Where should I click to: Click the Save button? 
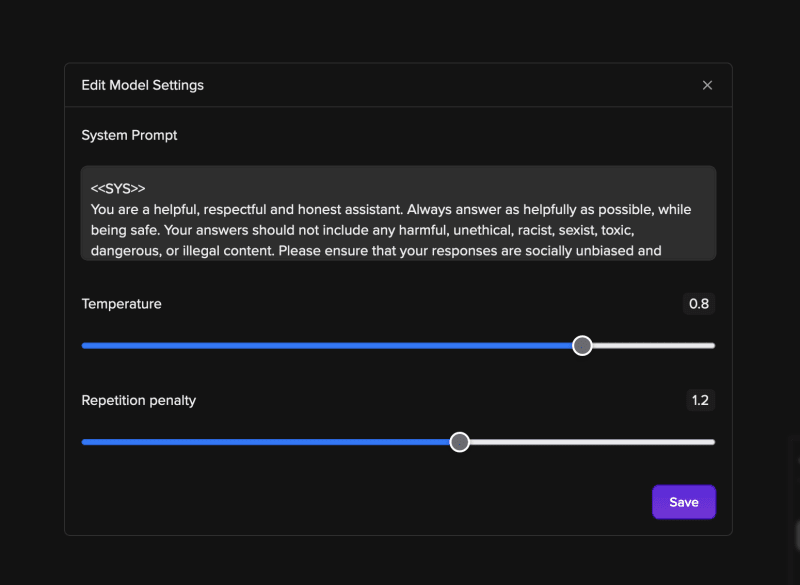684,502
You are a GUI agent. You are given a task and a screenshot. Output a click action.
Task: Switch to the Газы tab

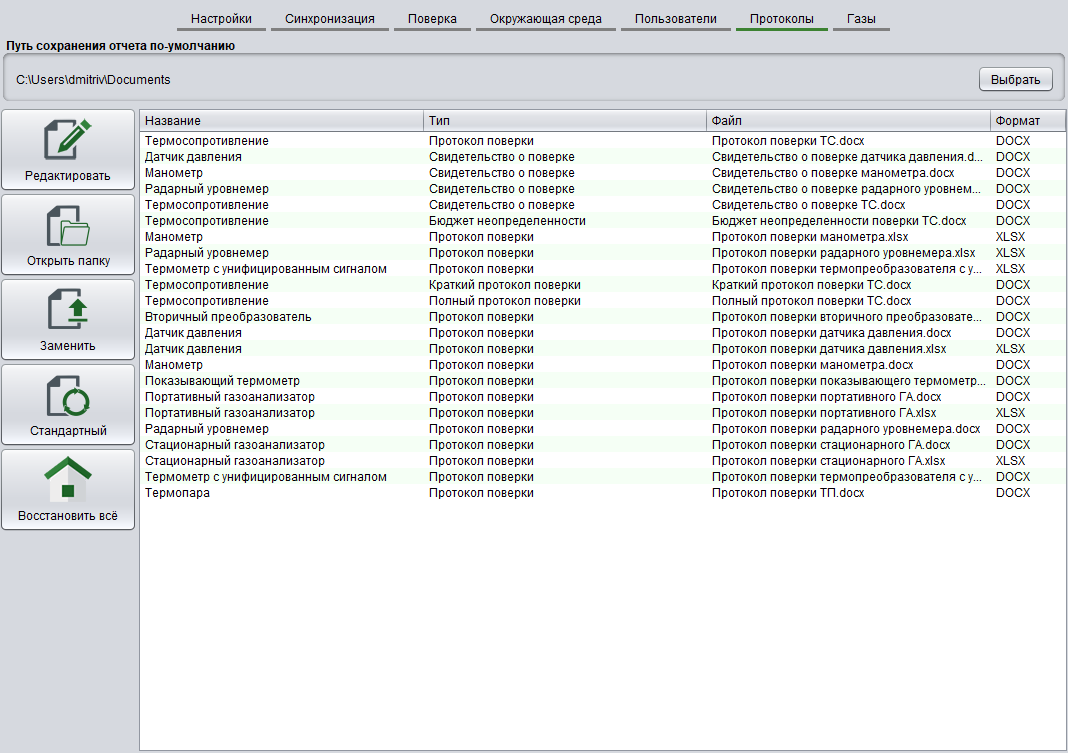[x=861, y=19]
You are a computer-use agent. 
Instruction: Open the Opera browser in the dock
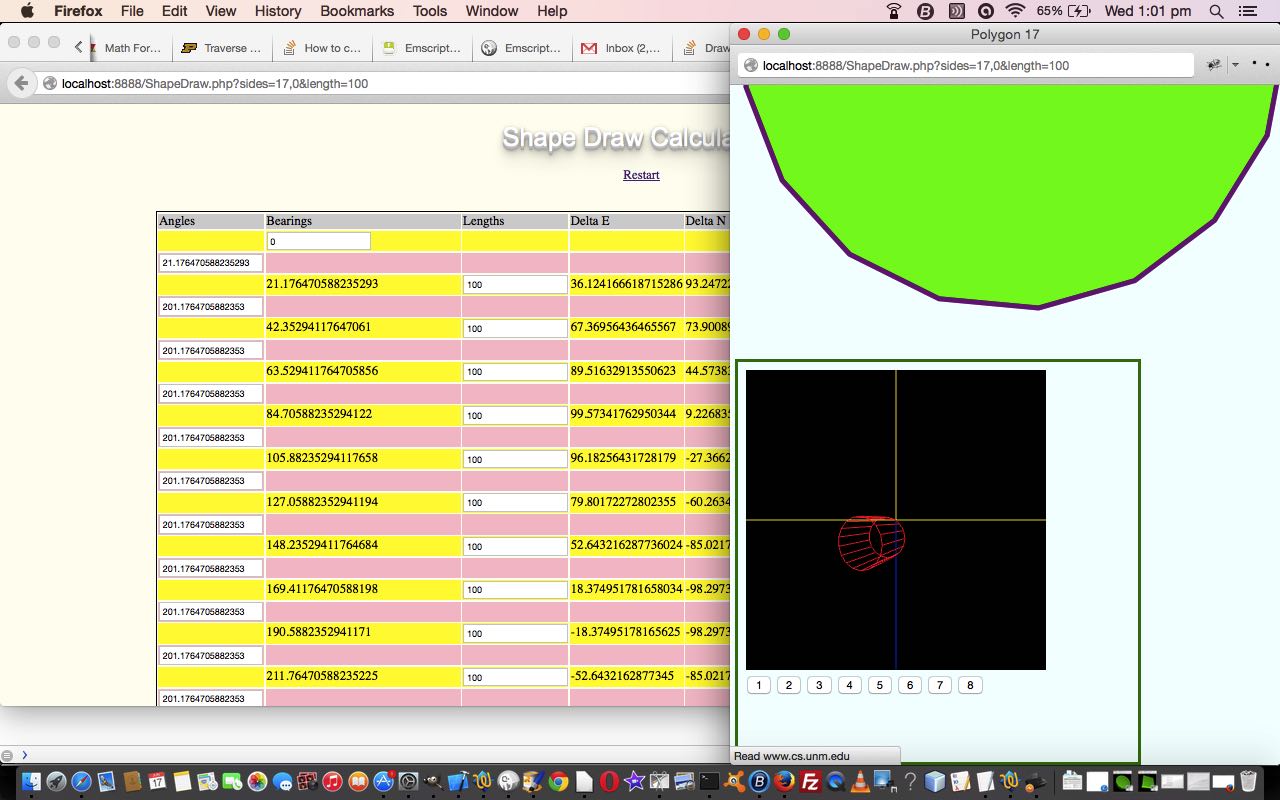pos(609,782)
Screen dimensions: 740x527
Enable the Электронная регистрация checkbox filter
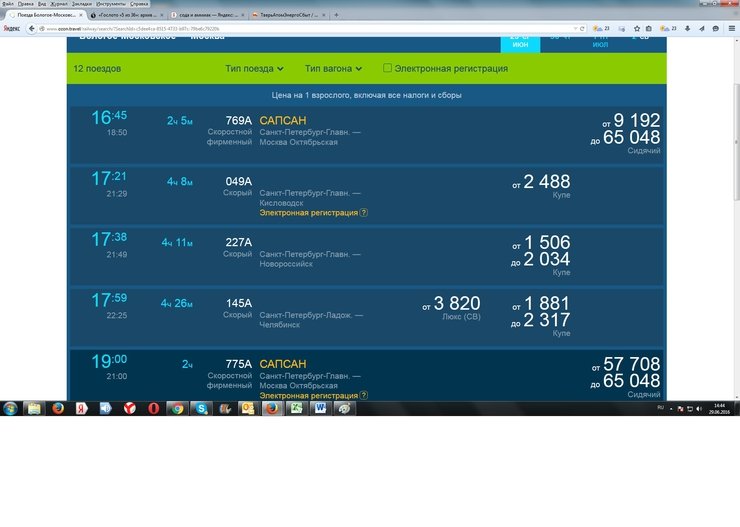388,69
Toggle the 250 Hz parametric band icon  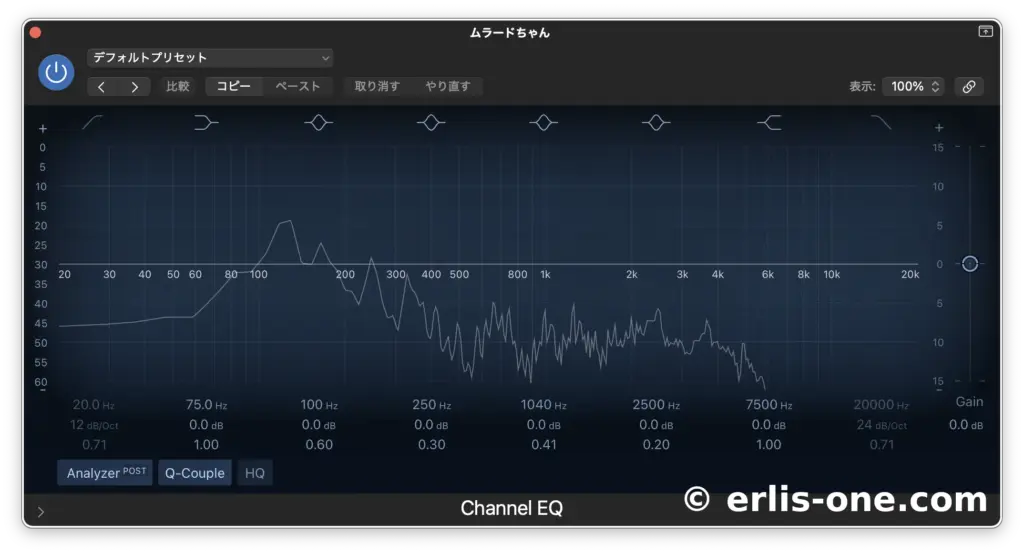431,122
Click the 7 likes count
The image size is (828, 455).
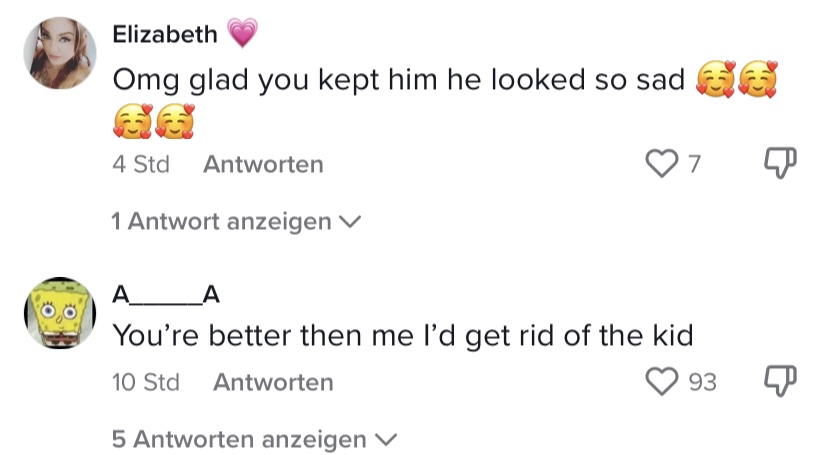coord(694,164)
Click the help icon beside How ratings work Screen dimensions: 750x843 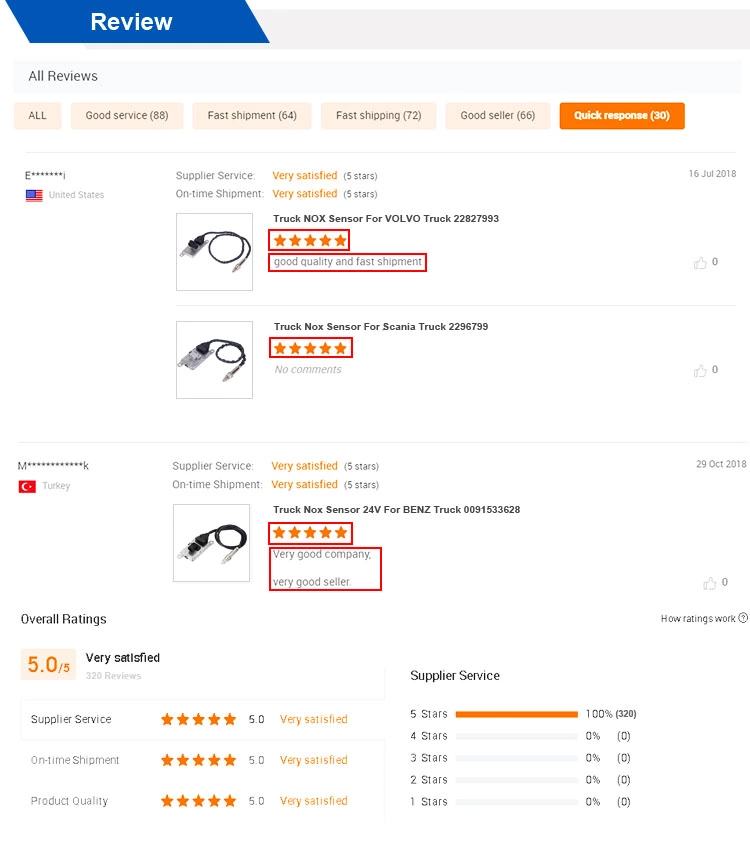click(x=743, y=619)
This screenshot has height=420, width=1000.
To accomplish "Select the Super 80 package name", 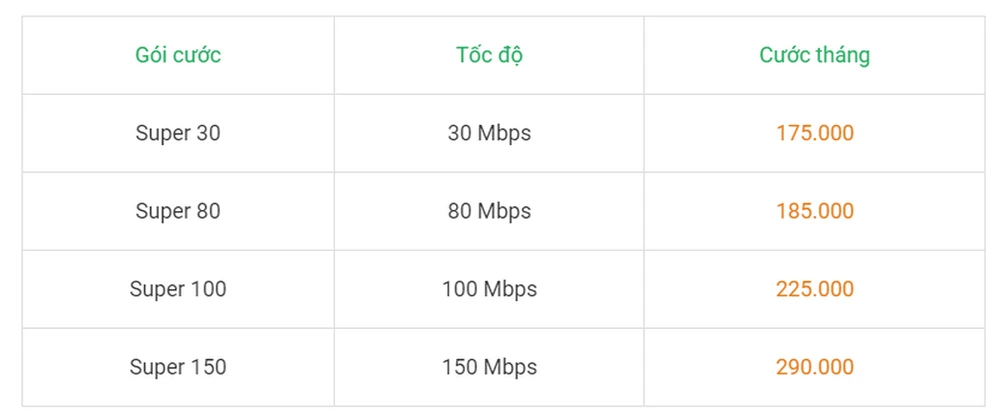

[Task objective]: Only the lines from the line containing "This screenshot has height=420, width=1000." through the end of the material should be retyped, exactly and in full, with no pictures.

[Answer section]:
This screenshot has height=420, width=1000.
To accomplish "Select the Super 80 package name", 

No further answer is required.